To have something to eat, Vittoria thought, and very nearly said it.

“So for now, stay here in your peaceful wine palace with the idiot and the old man. But, if we know that you have anything to do on the death of our friend, or that you are helping to our enemies in any way—any way—then you find yourself in our house in Montepulciano, in the upstairs room, begging us to kill you. Begging us. You understand?”

She could manage only a frozen nod.

“Good,” he said, sliding the chair backward without standing up.

For a moment, her legs wouldn’t support her. She heard “Vita, Vitaaaa!” from the front porch, and Enrico’s voice gave her the strength to stand. The captain reached across and tapped the side of her face, once, lightly, with the back of his hand, as one might tap a disobedient child.

Then, in a blur, he was gone, there was the sound of engines beyond the windows, and Enrico had burst into the room, wrapped his arms around her, and pushed her back down onto the couch. “They hurt me, Vita. He killed Antonina, Vita. They made her dead! I’m going to kill him the way he killed Antonina. I will. I’m going to, when he comes to the barn again.”

“He won’t come again, Rico. I’m sure he won’t.”

“We have to take her now, Vita. Paolo said so. To the place.

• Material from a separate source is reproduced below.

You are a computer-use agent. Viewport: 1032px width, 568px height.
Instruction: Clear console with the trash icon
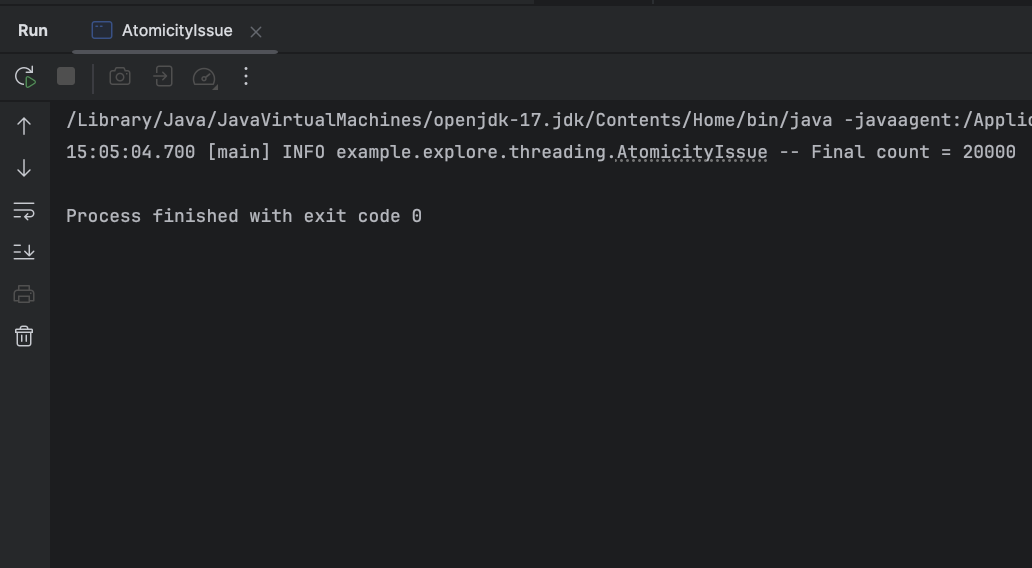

The . . . the . . . we have to take Antonina, can you help, can you?”





Twenty-One

When the two Nazi vehicles had driven out of the courtyard, and the wailing and weeping in the barn had settled into an undercurrent of miserable murmurs and sobs, Paolo’s mind cleared enough for him to realize that something had to be done with Antonina’s body. They couldn’t leave it in the stable to be swarmed by flies and gnawed by rodents. After thinking about it for a few minutes, he sent young Gaetano to a nearby estate to ask for help. It was a decision he made with reluctance, because the workers there—on the six-hundred-hectare hazelnut and semolina plantation owned by another noble family, the DellaMonicas—would be as tired as he was after a day of labor, and soon to sit down to their evening meal. But there was a thousand-kilogram dead horse in the barn and less than two hours left of daylight, and for centuries there had been an understanding among the workers of various estates that there were times when one group or the other would need assistance with a difficult job, repayment guaranteed.

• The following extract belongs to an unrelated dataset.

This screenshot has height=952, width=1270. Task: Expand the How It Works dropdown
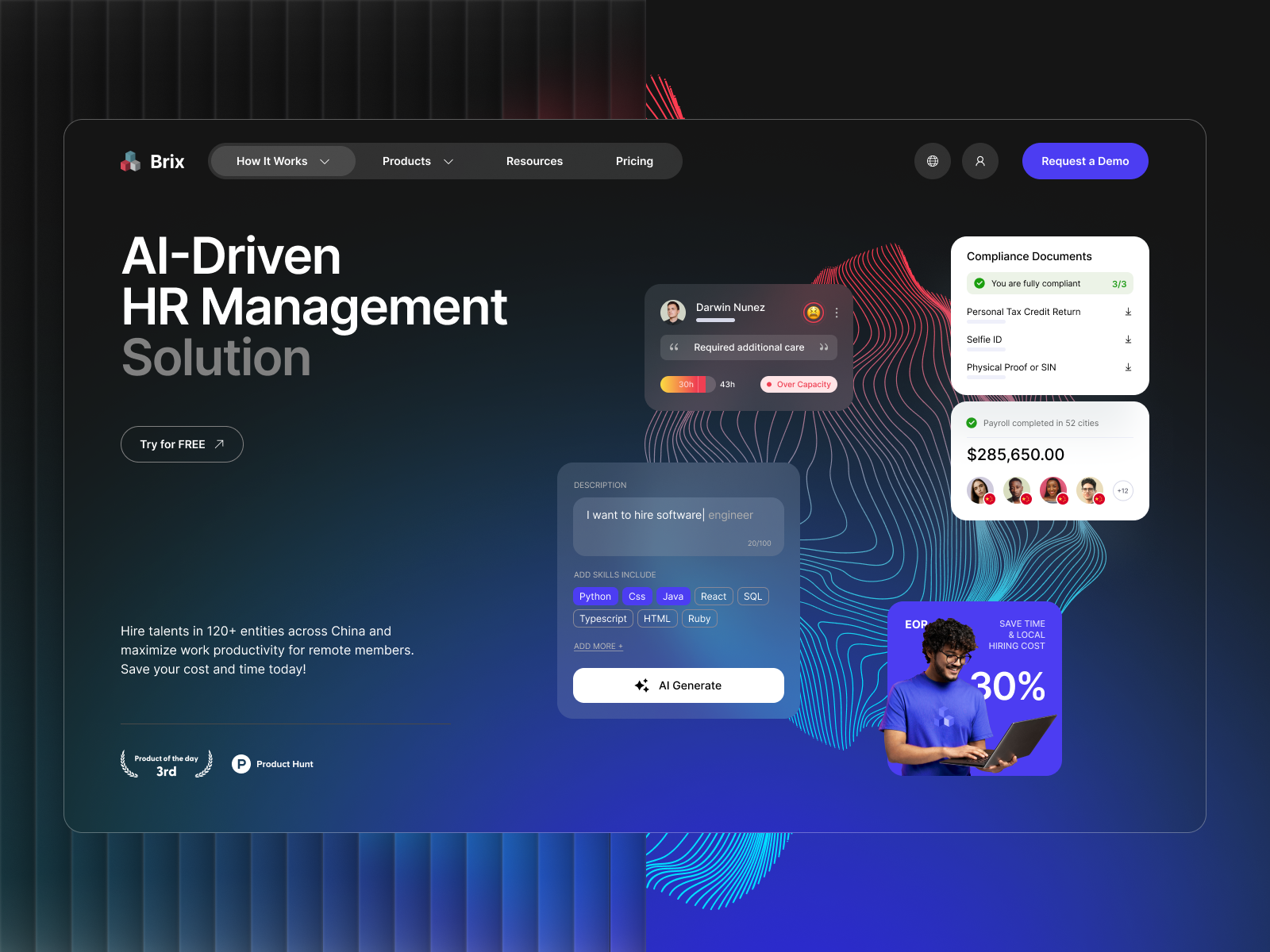tap(282, 161)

Within half an hour, Gaetano returned with six of the ablest workers from the DellaMonica property—four men too old for military service, and two strong young women. While he waited, Paolo had tied the sturdiest canvas tarpaulin he could find to the back of the wagon and fed Ottavio a handful of hay. Enrico had returned from the manor house, and Paolo tried to gently peel him away from where he sat: in the stable with Antonina’s bloody neck across his lap.

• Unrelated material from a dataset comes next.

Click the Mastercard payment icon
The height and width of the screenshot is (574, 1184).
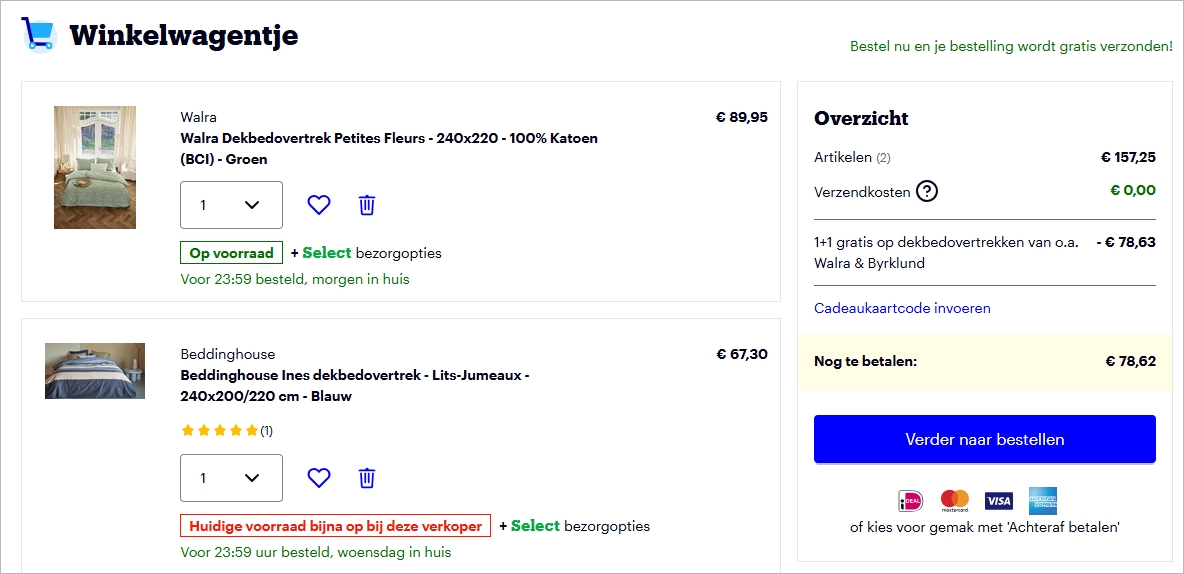955,500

Tugging, half lifting, using lengths of wood as levers, the six visitors and Paolo, Enrico, Gaetano, Marcellina, and Costanza were able to pull and push and slide Antonina’s corpse onto the canvas sheet. Paolo driving, the others walking alongside, they slowly dragged the dead animal out of the barn. There was no question of trying to bury or butcher her: it would have taken a day to dig and then refill a grave so large, and Enrico, already so upset, would have been pushed to the edge of sanity by seeing his beloved horse cut into pieces. The only reasonable option was to drag Antonina to the ravine along the flattest route they could find, and somehow slide her down into it. So they went along, Paolo guiding the horse, the heavily loaded tarpaulin scraping across the dirt, Enrico wailing, and the others marching somberly behind as if in a funeral procession for a human being.